### Problem details
Each record should be written out exactly as given.

### Dataset excerpts

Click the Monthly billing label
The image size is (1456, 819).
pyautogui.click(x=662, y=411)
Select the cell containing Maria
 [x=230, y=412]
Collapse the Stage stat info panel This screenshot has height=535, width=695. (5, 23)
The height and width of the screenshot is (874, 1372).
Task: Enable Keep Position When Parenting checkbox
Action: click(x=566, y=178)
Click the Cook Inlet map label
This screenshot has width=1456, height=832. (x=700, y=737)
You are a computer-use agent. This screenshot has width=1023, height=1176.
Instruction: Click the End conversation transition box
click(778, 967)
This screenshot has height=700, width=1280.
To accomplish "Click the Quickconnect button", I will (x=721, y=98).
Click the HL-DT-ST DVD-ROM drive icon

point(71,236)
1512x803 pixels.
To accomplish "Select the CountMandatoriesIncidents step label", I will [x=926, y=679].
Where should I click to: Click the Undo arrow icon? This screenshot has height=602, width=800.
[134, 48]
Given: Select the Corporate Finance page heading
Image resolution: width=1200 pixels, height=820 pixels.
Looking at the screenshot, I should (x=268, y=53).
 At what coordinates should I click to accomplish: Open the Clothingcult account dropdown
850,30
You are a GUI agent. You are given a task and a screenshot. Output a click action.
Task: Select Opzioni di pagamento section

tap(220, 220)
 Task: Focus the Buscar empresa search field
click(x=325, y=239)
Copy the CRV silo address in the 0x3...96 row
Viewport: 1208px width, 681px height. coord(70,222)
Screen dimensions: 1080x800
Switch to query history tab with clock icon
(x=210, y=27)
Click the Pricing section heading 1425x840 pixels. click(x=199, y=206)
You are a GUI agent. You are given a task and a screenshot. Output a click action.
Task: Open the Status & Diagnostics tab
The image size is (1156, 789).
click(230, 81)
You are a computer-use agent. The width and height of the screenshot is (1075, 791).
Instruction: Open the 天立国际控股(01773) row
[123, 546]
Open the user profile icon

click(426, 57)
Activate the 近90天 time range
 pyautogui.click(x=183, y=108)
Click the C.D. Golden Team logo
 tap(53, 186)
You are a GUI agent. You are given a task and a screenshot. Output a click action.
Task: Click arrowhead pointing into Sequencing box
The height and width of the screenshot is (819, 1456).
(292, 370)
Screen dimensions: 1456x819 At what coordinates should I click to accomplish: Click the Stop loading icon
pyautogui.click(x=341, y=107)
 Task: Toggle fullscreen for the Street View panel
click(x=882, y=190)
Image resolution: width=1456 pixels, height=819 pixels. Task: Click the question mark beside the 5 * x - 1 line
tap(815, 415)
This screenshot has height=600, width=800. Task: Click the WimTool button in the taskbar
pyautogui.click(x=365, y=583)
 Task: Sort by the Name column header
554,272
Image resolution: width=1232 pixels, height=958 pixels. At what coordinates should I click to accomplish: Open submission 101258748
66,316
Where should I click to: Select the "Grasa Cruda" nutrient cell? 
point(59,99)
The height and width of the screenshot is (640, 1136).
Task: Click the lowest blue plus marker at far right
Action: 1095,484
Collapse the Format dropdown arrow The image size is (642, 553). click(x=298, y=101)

### Answer to the problem
Click the Monthly billing label
The image size is (1456, 819).
pyautogui.click(x=662, y=411)
Select the cell containing Maria
 [x=230, y=412]
Collapse the Stage stat info panel This screenshot has height=535, width=695. (5, 23)
The height and width of the screenshot is (874, 1372).
Task: Enable Keep Position When Parenting checkbox
Action: click(x=566, y=178)
Click the Cook Inlet map label
This screenshot has width=1456, height=832. (x=700, y=737)
You are a computer-use agent. This screenshot has width=1023, height=1176.
Instruction: Click the End conversation transition box
click(778, 967)
This screenshot has height=700, width=1280.
To accomplish "Click the Quickconnect button", I will (x=721, y=98).
Click the HL-DT-ST DVD-ROM drive icon

point(71,236)
1512x803 pixels.
To accomplish "Select the CountMandatoriesIncidents step label", I will [x=926, y=679].
Where should I click to: Click the Undo arrow icon? This screenshot has height=602, width=800.
[134, 48]
Given: Select the Corporate Finance page heading
Image resolution: width=1200 pixels, height=820 pixels.
Looking at the screenshot, I should (x=268, y=53).
 At what coordinates should I click to accomplish: Open the Clothingcult account dropdown
850,30
You are a GUI agent. You are given a task and a screenshot. Output a click action.
Task: Select Opzioni di pagamento section

tap(220, 220)
 Task: Focus the Buscar empresa search field
click(x=325, y=239)
Copy the CRV silo address in the 0x3...96 row
Viewport: 1208px width, 681px height. coord(70,222)
Screen dimensions: 1080x800
Switch to query history tab with clock icon
(x=210, y=27)
Click the Pricing section heading 1425x840 pixels. click(x=199, y=206)
You are a GUI agent. You are given a task and a screenshot. Output a click action.
Task: Open the Status & Diagnostics tab
The image size is (1156, 789).
click(230, 81)
You are a computer-use agent. The width and height of the screenshot is (1075, 791).
Instruction: Open the 天立国际控股(01773) row
[123, 546]
Open the user profile icon

click(426, 57)
Activate the 近90天 time range
 pyautogui.click(x=183, y=108)
Click the C.D. Golden Team logo
 tap(53, 186)
You are a GUI agent. You are given a task and a screenshot. Output a click action.
Task: Click arrowhead pointing into Sequencing box
The height and width of the screenshot is (819, 1456).
(292, 370)
Screen dimensions: 1456x819 At what coordinates should I click to accomplish: Click the Stop loading icon
pyautogui.click(x=341, y=107)
 Task: Toggle fullscreen for the Street View panel
click(x=882, y=190)
Image resolution: width=1456 pixels, height=819 pixels. Task: Click the question mark beside the 5 * x - 1 line
tap(815, 415)
This screenshot has height=600, width=800. Task: Click the WimTool button in the taskbar
pyautogui.click(x=365, y=583)
 Task: Sort by the Name column header
554,272
Image resolution: width=1232 pixels, height=958 pixels. At what coordinates should I click to accomplish: Open submission 101258748
66,316
Where should I click to: Select the "Grasa Cruda" nutrient cell? 
point(59,99)
The height and width of the screenshot is (640, 1136).
Task: Click the lowest blue plus marker at far right
Action: 1095,484
Collapse the Format dropdown arrow The image size is (642, 553). click(x=298, y=101)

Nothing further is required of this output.